Tariffs at 10% have been imposed on China
Tariffs have arrived but so far only China has pushed back with its own tariffs while others targeted are hoping to calm the waters and are seeking to find a way through the dispute. Even then, China’s response has been relatively mild, even if wide-ranging, which suggests that the country would like to avoid a full-scale trade war if it can.
The story so far. President Trump recently threatened to impose tariffs on a range of countries to achieve his goal of an improved US trade balance with those other countries, on the grounds that they had been taking advantage of American consumers and running big trade deficits with the US. That put everyone on notice that some changes were definitely coming.
Canada, Mexico and China were the first to be named but no doubt Trump and his advisors have a few more countries on the list for the future firing line. The European Union has also been mentioned as a target for future tariffs although no figures for the prospective tariffs have been disclosed. We can probably assume that levels around 25% may be quoted – particularly as Trump has called the EU’s trade policy “an atrocity”. The UK got off relatively lightly with Trump hinting that things might be worked out (I recall that Trump 45 was very pleased to have met the Queen – I’m not sure the reverse was entirely true – but let’s hope that Trump 47 remains in a good mood and the Buckingham Palace meeting was indeed a good investment of time and diplomacy).

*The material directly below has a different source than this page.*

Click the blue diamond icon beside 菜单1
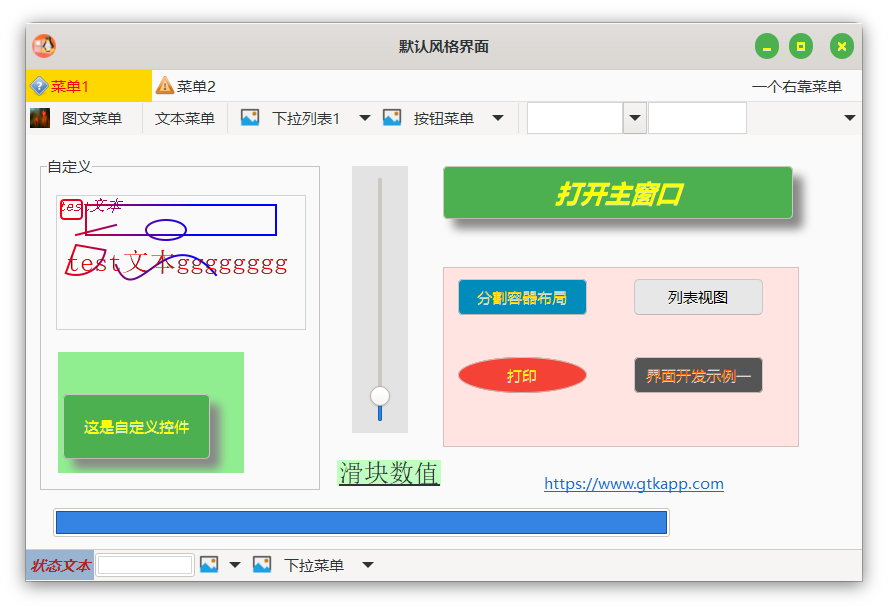This screenshot has height=610, width=888. click(39, 86)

Unlike China, the imposition of tariffs on Canada and Mexico has been postponed for a month
Tariffs on Canada and Mexico were duly announced on February 3rd and then postponed for a month after President Trump’s phone calls with Canada’s Trudeau and Mexico’s Claudia Sheinbaum about some of the US grievances. It seems that Mexico will take tougher steps to curb illegal migration across the southern border from Mexico to the US – that may be sufficient for Trump to be willing to close a deal, declare victory and move on. In reality it is hard to see just how much President Trump got from the confrontation – for example, there are no new troops in Mexico, just the redeployment of existing forces while in Canada there look to be a few more Border Patrol officers assigned from existing staff and the appointment of a “fentanyl czar”. It can certainly be dressed up as achieving things that had not been achieved before – as long as it’s not subject to too much careful scrutiny – and President Trump can claim that he got a smart deal on drugs and migration. But the level of tension was probably unnecessary – a little like a TV show with the need to maintain its ratings with a dramatic ending every week.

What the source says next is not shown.